Data excerpts
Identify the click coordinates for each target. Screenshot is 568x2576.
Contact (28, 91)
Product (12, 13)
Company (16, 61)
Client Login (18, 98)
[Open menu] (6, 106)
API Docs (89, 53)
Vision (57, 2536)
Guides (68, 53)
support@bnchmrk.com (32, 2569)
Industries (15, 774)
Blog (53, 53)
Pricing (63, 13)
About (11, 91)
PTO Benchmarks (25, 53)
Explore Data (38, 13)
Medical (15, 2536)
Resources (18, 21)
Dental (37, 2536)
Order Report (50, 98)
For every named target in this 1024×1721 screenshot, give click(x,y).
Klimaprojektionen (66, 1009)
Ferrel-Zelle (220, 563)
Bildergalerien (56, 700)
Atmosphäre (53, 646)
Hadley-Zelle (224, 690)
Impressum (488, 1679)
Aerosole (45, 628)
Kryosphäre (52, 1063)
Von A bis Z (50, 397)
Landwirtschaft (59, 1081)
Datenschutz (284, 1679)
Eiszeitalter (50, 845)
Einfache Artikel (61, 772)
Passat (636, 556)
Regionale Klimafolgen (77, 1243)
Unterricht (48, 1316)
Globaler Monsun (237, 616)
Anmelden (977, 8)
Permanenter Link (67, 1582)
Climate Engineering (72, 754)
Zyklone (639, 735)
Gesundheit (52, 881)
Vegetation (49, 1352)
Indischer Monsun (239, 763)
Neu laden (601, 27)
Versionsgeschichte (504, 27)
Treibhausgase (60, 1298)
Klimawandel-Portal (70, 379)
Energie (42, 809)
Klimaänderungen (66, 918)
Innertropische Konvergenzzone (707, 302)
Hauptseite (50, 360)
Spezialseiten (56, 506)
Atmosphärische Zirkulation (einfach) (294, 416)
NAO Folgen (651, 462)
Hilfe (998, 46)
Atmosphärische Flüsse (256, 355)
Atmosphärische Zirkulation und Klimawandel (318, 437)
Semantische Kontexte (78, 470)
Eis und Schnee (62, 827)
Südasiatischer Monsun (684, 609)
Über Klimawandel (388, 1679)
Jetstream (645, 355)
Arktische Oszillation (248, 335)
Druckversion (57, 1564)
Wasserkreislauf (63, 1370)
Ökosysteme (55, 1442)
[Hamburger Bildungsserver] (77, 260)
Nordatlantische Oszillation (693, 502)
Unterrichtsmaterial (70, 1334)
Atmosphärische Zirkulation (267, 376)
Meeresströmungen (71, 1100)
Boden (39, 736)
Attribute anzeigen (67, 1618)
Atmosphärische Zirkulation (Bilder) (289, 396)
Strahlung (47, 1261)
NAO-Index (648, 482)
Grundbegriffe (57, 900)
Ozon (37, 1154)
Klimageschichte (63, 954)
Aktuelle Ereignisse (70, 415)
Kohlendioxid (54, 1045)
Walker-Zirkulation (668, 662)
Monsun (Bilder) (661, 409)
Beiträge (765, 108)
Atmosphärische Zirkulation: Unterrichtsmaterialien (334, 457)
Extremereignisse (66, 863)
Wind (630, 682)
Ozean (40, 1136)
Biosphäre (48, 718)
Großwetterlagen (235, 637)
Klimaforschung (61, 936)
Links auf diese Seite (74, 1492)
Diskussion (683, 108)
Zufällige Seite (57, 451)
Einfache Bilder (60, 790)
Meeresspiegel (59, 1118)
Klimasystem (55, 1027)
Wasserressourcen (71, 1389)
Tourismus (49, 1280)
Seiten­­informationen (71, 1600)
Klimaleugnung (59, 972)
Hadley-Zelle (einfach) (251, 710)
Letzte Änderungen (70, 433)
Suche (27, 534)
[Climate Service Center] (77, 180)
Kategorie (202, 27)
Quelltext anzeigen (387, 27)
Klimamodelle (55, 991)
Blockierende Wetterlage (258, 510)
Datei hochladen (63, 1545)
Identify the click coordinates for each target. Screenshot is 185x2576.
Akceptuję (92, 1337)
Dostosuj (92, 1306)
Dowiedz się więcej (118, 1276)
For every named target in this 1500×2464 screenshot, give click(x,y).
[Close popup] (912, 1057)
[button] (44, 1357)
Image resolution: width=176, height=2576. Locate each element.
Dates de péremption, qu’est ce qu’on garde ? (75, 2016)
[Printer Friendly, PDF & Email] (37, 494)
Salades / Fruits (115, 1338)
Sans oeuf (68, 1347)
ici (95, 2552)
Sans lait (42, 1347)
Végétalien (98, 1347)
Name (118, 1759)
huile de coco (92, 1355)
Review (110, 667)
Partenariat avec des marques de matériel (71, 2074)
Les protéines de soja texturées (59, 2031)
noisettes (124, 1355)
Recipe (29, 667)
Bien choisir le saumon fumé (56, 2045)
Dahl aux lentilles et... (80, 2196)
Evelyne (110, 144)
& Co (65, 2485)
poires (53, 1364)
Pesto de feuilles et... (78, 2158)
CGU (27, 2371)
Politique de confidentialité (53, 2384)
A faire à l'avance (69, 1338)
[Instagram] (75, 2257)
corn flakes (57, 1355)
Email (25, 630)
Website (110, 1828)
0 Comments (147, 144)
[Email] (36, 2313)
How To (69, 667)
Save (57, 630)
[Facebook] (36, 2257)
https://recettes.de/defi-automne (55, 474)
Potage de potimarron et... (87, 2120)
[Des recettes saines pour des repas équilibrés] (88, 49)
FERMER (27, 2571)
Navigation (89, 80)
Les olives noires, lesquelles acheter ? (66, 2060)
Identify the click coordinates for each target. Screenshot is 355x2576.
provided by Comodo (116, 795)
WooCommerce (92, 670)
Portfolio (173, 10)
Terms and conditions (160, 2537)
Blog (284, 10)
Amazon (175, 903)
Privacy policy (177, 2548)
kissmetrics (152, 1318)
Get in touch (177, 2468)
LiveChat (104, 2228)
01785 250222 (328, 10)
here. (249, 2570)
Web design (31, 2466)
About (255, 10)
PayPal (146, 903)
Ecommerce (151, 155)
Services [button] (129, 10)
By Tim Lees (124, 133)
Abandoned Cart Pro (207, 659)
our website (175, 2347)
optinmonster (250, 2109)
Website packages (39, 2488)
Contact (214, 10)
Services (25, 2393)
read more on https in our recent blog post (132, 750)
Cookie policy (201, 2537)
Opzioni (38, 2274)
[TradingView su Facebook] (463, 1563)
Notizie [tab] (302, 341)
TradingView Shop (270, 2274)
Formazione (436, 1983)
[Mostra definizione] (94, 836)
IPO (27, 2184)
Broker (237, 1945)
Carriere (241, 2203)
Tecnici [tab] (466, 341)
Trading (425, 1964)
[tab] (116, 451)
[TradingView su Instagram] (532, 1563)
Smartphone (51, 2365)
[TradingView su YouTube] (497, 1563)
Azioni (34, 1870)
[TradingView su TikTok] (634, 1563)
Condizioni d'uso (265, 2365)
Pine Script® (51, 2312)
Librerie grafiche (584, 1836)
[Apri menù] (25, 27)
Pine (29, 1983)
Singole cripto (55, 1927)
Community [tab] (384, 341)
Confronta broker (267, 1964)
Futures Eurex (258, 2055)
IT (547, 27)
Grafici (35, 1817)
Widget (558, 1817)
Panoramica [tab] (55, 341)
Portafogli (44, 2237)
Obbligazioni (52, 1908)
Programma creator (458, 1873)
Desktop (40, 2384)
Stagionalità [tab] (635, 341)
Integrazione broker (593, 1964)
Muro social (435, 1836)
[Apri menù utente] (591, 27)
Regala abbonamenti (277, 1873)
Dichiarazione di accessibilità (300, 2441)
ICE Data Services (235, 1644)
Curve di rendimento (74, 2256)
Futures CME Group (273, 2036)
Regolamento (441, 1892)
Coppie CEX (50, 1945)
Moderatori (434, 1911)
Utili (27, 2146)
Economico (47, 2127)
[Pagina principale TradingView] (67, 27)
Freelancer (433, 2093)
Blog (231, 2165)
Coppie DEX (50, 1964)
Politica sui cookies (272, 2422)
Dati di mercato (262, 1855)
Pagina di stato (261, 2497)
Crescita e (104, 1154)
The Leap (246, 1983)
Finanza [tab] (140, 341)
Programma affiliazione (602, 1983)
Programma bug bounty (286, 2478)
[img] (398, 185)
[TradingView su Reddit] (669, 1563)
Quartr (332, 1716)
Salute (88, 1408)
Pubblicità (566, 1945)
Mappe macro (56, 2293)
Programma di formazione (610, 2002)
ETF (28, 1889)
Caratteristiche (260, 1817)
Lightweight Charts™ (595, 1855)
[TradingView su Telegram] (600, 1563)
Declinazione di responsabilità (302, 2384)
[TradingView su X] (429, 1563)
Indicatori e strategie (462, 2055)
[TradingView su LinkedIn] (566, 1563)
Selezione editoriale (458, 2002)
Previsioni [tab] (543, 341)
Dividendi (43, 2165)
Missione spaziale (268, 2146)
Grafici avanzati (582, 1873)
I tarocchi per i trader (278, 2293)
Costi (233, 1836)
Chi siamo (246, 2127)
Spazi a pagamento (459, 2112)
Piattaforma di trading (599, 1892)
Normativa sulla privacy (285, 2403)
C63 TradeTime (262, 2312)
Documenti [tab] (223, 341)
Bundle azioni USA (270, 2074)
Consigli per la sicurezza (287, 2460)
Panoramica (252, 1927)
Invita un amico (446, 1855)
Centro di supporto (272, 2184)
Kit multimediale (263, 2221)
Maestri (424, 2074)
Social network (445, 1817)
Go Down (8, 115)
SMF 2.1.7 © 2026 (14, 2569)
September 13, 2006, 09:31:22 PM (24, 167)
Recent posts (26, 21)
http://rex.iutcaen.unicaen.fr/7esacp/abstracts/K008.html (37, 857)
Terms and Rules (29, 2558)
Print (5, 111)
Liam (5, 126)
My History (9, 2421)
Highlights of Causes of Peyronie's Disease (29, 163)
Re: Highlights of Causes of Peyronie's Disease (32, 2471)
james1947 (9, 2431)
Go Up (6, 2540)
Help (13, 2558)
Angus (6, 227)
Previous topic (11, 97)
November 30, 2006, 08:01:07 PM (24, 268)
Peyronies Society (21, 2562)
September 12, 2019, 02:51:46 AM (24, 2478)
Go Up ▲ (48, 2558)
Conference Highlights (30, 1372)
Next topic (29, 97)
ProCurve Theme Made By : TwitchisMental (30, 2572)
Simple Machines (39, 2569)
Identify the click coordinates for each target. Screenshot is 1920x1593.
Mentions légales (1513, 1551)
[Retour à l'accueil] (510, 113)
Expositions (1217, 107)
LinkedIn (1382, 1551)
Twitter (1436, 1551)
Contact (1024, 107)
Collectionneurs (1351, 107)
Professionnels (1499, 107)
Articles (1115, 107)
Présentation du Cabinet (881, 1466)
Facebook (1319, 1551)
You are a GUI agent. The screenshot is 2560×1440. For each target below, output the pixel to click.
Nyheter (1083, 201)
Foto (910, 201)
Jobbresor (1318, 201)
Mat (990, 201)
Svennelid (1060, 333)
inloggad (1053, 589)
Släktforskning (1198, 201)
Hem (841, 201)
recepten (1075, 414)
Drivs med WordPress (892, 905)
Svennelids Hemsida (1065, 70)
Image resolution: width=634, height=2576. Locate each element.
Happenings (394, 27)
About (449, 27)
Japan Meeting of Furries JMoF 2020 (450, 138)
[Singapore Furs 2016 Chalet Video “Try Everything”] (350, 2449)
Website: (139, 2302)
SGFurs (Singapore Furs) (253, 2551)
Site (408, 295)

Goal of the exercise:
Each line from the one containing "Nyheter (1083, 201)" to the end of the records should be echoed exactly, and no other line.

Solution for this exercise:
Nyheter (1083, 201)
Foto (910, 201)
Jobbresor (1318, 201)
Mat (990, 201)
Svennelid (1060, 333)
inloggad (1053, 589)
Släktforskning (1198, 201)
Hem (841, 201)
recepten (1075, 414)
Drivs med WordPress (892, 905)
Svennelids Hemsida (1065, 70)
Image resolution: width=634, height=2576. Locate each element.
Happenings (394, 27)
About (449, 27)
Japan Meeting of Furries JMoF 2020 (450, 138)
[Singapore Furs 2016 Chalet Video “Try Everything”] (350, 2449)
Website: (139, 2302)
SGFurs (Singapore Furs) (253, 2551)
Site (408, 295)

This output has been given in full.